Stoffa: Words should not be stifled

Gabriel Stoffa

Language is wonderful, is it not?

The way words flow off your tongue to tantalize the senses with sensual and sensationalistic twists and twangs of regional dialects and generational slang — my, oh my, I could wax poetic about words and the accompanying feelings until my infatuation with the notion of emotional aggregates forced the listener into a state of confused euphoria.

However, what I want to focus on at this moment is the change to the words themselves, due to chatroom and texting’s steady integration into our everyday speech.

I will come right out and say the handy abbreviations and acronyms of “brb,” “lol,” “omg” and a slew of others I still do not readily comprehend are not very pretty when it comes to their insertion into a person’s speech; they sound downright abrupt and broken to my ear.

Yet, I realize the greatest beauty of language is its fluidity throughout mankind’s history.

The “youth” of today are a far cry removed in word choice from days of yore — or are they?

Language has been altering — necessarily and unnecessarily — so often generationally that many words are hardly noticed to even have broken into the dictionaries.

Good old Bill Shakespeare was a marvel when it came to creating and manipulating, but then, his work is nigh-untouchable when language complaints appear.

I see today’s changes of adding the text-speak to casual speak as something everyone needs to come to terms with — especially teachers.

I will fight until I am blue in the face about the lack of proper education being delivered to grade-school and high-school students with regard to sentence construction and understanding the differences between “your” and “you’re”; “to” and “too” and “its” and “it’s.”

But those are distinctions easy to fix, especially if teachers would become willing to put down the manuals of whatever style and let language take its natural course of changing to suit the generations taking control.

There is a common ground to be found where saying and writing these newfangled blasphemies of English — and other languages — can occur.

My suggestion would be to allow their uses in papers and speech or wherever else, so long as the words still fit the situation and are not too obscure.

I would define “too obscure” to text-speak such as “AWGTHTGTTSA” — Are We Going To Have To Go Through This Sh** Again — or abbreviations and shortenings that share the same set, and potentially context, of another situation of wordification.
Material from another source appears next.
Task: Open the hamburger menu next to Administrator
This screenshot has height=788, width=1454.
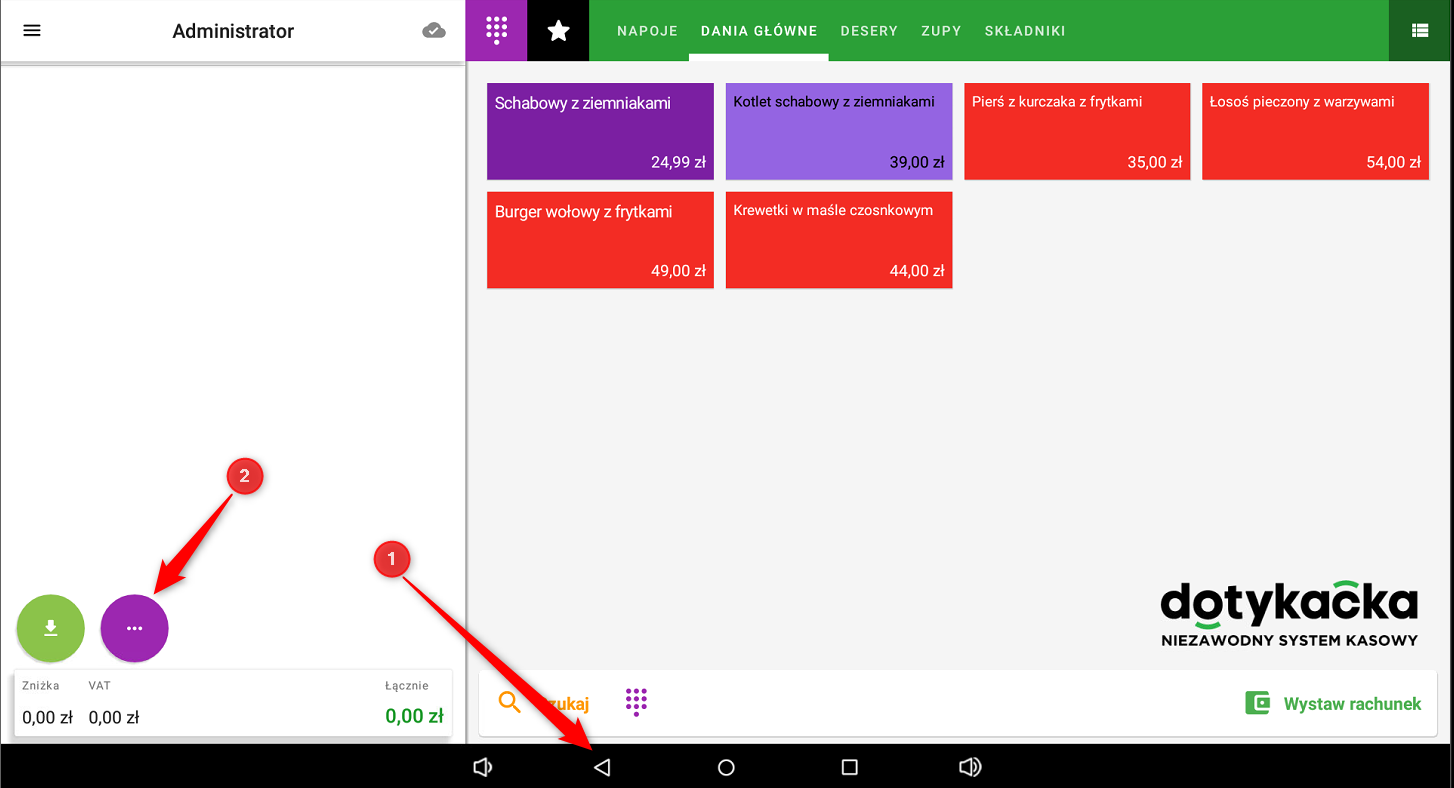Action: pos(32,31)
As infuriatingly frustrating or absolutely cute as people might find “valley speak” to be, it makes little difference now as it has rooted itself into the dialect of Generation X and beyond.
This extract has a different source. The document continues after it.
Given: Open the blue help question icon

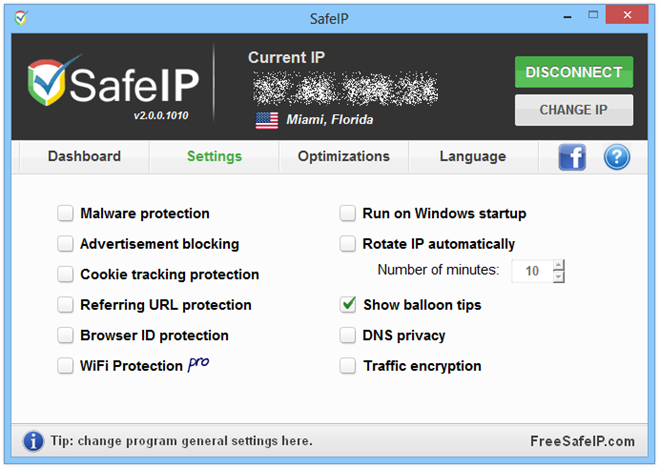Looking at the screenshot, I should (x=617, y=157).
This change might anger some purists of speech — think your high-school English teacher that demanded you regard the “Dr.” title in front of his or her name, or older generations already forced to change their entire understanding of media, information, banking and whatnot due to the rapid alterations technology and the Internet have had — but these changes can no longer be stopped.
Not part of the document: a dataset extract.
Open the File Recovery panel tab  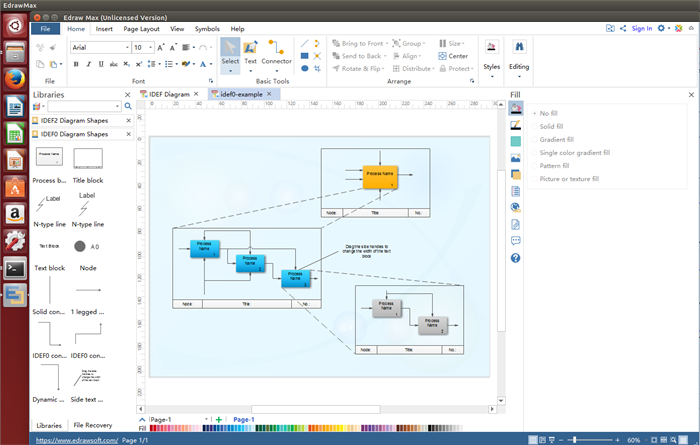click(x=92, y=425)
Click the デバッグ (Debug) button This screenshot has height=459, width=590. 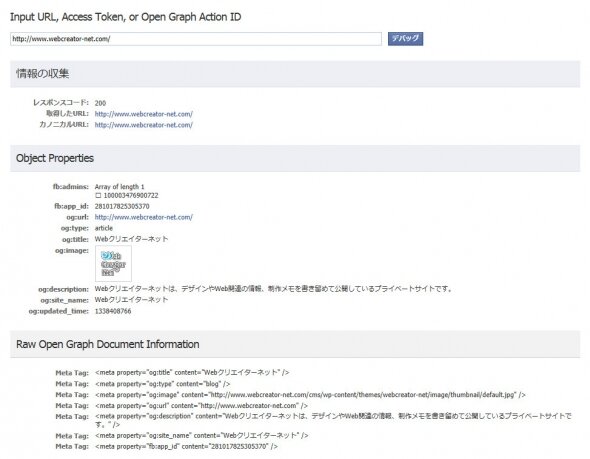coord(405,39)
The new generations are a part of a global community whether pundits want to admit it or not. The new generation’s methods of crafting their images in real life and online are so closely tied together that denying the way in which they desire to express themselves through word choice is tantamount to trying to suppress a revolution because the leader of a country just doesn’t want to give up his or her seat of power.

I might be making a rather stretched association there, but words and how people wish to use them begin revolutions as readily as want for oil or land might.

My plea is this: Educators, bosses, parents and the like, please allow your children to use their words in whatever way they choose. Help guide them to expand the realm of their words. Influence and provide them with a range of vocabulary, but do not tell them that their words are wrong or that the changes they have made are not going to be allowed.

Words are what separates man from beast. We can speak and communicate in ways other creatures cannot. Do not needlessly battle the changes because you do not like them, no matter how awful some of them might sound coming from the user’s tongue.

Embrace the change and help usher in the next iteration of language.